What are the Four Main Categories of Stainless Steel?
There are many different alloys of stainless steel running into the thousands of different variables. According to the World Steel Association, there are over 3,500 different grades of steel, encompassing unique physical, chemical, and environmental properties, however, they can all be divided into four main categories, Austenitic Stainless Steels, Ferritic Stainless Steels, Martensitic Stainless Steels, and Duplex.
Austenitic Stainless Steels are the steels most often used in day-to-day products and these steels tend to be non-magnetic, although after cold working they may become magnetic. Austenitic stainless steels usually have a higher chromium content when compared to other steel alloys which gives them a higher corrosion resistance.
Ferritic stainless steels are the second most commonly used forms of stainless steel and, as the name suggests, ferritic stainless steel is magnetic. These alloys can be toughened through cold working and because they have a lower nickel content, they are often cheaper.
Martensitic stainless steel is the least common category of stainless steel alloys, and they are also the least resistant to corrosion out of al the four main stainless steel categories, but this is compensated by being the hardest out of the main categories. Martensitic stainless steel alloys are ideal for applications needing very high tensile strength and impact resistance. These steels are sometimes used with a protective polymer coating to add extra corrosion resistance when a hardened steel is required, combined with higher levels of corrosion protection.
Duplex stainless steels are basically combinations of ferritic and austenitic stainless steels. Stronger than both ferritic and austenitic stainless steels, they have a lower nickel content than austenitic steels and therefore, they are also less expensive than austenitic steels.
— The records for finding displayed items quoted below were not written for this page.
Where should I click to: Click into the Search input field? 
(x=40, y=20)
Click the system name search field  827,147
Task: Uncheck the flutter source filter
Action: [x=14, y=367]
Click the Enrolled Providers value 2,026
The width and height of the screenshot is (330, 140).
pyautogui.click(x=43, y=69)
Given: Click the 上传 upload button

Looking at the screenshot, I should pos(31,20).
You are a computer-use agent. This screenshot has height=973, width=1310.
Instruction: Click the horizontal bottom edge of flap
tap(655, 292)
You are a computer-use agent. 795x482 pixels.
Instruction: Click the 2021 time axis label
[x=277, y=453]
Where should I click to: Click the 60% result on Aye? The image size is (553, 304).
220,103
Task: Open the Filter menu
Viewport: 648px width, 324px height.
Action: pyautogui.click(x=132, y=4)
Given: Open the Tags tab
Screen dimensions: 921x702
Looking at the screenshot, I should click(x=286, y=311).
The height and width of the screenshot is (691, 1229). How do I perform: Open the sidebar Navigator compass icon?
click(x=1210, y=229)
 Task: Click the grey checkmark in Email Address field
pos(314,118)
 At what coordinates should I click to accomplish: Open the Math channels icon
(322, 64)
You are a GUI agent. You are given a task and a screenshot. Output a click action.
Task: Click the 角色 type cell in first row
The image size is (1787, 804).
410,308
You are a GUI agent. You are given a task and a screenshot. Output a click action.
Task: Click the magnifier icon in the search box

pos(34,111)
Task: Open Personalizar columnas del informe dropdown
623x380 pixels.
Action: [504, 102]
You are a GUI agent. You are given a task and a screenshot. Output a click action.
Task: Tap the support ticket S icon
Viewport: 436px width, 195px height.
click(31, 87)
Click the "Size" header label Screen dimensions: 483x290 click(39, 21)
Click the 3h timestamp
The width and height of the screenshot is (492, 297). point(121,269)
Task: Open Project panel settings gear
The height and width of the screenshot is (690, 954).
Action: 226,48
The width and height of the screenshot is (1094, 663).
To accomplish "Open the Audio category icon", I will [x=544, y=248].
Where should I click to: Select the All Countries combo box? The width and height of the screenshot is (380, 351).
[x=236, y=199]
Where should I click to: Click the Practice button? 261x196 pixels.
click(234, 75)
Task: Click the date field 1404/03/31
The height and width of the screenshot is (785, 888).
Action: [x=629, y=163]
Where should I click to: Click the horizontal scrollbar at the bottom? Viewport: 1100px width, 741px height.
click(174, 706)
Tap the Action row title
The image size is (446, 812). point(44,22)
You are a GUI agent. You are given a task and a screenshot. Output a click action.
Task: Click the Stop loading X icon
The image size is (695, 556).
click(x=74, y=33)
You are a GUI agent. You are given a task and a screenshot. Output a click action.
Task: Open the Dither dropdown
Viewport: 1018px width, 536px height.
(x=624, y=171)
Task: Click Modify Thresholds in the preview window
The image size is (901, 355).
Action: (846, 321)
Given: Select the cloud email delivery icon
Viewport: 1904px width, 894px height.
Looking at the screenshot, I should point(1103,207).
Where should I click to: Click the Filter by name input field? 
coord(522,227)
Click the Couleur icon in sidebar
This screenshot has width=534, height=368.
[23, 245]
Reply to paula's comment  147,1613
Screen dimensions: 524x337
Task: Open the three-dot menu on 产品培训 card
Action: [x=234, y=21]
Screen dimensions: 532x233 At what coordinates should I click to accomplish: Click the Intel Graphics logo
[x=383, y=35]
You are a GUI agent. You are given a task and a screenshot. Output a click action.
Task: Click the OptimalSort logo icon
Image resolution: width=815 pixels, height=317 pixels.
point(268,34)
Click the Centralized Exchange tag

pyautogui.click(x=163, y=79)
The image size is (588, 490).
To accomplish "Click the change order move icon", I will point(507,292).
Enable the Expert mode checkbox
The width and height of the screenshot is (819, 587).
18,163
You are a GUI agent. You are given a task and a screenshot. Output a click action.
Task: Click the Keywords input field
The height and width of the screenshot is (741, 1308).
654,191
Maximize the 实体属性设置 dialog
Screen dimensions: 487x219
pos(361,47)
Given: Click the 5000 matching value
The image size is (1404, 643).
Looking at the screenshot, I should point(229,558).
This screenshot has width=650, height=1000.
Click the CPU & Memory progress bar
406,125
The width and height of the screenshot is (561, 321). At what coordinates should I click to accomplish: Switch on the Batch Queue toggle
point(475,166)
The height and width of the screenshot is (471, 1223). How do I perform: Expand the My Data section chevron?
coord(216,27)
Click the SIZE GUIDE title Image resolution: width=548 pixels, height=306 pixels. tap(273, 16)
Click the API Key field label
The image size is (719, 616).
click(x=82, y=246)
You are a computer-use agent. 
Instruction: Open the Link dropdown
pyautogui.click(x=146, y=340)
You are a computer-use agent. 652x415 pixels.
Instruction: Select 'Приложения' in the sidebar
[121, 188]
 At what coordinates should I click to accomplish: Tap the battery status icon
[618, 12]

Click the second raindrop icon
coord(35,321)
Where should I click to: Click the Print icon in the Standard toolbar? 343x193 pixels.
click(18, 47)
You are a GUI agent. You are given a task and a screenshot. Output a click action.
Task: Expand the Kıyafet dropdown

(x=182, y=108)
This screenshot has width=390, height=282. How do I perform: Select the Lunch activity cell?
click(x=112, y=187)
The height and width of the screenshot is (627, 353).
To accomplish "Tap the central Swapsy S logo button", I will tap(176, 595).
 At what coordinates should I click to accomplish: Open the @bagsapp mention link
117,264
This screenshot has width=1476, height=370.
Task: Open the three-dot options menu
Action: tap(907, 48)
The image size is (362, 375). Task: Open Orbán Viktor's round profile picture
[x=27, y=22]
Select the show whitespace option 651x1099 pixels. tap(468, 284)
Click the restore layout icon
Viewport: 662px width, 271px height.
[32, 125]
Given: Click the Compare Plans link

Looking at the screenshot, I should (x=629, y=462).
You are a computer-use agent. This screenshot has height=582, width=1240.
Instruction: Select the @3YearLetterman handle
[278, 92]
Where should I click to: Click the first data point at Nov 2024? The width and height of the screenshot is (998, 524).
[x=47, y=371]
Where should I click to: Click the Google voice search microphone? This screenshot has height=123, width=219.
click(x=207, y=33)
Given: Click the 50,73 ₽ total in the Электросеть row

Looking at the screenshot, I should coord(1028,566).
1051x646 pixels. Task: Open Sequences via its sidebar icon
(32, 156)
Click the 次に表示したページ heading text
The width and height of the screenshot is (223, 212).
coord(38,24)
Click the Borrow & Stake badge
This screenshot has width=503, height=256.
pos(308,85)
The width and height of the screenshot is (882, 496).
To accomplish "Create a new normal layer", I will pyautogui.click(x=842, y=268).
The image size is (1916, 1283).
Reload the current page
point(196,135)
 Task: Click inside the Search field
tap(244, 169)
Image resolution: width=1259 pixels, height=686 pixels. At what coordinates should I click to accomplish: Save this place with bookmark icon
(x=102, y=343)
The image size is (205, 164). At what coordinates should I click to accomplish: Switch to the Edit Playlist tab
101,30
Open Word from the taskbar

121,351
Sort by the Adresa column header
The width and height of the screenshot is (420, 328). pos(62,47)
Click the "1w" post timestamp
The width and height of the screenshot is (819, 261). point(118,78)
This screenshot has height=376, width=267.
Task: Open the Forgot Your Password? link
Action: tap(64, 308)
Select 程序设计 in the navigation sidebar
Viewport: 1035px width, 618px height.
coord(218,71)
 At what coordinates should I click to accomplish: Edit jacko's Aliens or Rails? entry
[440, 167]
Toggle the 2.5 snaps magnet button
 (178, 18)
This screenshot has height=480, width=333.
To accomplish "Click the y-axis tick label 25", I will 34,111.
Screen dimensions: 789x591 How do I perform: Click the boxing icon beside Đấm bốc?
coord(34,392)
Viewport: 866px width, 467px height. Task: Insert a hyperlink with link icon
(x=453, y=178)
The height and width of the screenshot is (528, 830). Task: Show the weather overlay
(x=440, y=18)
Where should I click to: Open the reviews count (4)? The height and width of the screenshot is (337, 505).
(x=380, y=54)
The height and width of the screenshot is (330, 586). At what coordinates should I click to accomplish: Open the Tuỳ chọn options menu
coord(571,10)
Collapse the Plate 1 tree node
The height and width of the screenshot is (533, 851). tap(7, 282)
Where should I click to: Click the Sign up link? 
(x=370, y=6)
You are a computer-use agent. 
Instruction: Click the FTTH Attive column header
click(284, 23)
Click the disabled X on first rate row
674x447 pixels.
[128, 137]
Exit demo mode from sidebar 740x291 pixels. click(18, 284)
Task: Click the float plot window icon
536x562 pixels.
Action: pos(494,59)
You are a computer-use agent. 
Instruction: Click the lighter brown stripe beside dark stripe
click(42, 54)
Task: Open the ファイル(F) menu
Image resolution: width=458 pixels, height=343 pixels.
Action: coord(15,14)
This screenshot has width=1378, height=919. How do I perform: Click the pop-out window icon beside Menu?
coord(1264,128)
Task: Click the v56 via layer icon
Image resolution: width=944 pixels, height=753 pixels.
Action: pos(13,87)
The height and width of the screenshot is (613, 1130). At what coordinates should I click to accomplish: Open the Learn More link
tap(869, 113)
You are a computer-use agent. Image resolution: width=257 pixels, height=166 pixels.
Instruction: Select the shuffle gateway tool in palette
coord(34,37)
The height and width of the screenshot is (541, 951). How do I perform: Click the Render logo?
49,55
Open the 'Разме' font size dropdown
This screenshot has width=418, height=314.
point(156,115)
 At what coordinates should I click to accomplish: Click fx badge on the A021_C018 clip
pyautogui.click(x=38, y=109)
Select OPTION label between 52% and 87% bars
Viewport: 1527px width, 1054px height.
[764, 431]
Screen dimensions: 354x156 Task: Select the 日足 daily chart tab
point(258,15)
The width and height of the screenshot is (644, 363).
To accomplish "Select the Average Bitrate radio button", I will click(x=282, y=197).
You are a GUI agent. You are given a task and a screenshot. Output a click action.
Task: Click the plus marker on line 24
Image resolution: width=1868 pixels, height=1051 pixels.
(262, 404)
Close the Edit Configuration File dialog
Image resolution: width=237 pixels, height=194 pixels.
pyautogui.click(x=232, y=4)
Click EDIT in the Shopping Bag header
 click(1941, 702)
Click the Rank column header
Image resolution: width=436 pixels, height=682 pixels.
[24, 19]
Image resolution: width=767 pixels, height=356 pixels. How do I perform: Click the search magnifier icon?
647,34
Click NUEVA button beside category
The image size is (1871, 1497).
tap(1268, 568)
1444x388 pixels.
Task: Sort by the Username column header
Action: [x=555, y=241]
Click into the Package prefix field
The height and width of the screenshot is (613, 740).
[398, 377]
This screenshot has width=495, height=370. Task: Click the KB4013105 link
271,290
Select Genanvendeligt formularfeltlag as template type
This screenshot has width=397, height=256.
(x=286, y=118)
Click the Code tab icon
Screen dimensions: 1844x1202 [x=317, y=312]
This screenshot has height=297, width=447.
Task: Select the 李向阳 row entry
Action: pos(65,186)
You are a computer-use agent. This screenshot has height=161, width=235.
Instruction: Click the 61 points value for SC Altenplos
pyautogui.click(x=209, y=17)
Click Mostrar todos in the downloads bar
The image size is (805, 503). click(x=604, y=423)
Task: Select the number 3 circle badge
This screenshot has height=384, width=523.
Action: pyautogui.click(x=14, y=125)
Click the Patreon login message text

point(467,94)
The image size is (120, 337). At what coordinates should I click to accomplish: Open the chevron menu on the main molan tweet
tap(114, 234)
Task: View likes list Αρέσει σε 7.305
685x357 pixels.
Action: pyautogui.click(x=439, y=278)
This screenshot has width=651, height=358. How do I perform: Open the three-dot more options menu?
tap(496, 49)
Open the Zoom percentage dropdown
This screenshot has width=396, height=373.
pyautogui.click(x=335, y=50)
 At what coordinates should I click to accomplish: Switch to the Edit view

Duplex stainless steel is used a great deal in the underwater oil industry mainly due to its corrosion resistance capabilities, which enables it to withstand the corrosive properties of sea water over long periods of time. Duplex stainless steels are fairly malleable and can be more easily shaped to create a variety of different components. Two of the more common types of duplex stainless steel include S31803 and S32205 stainless steel.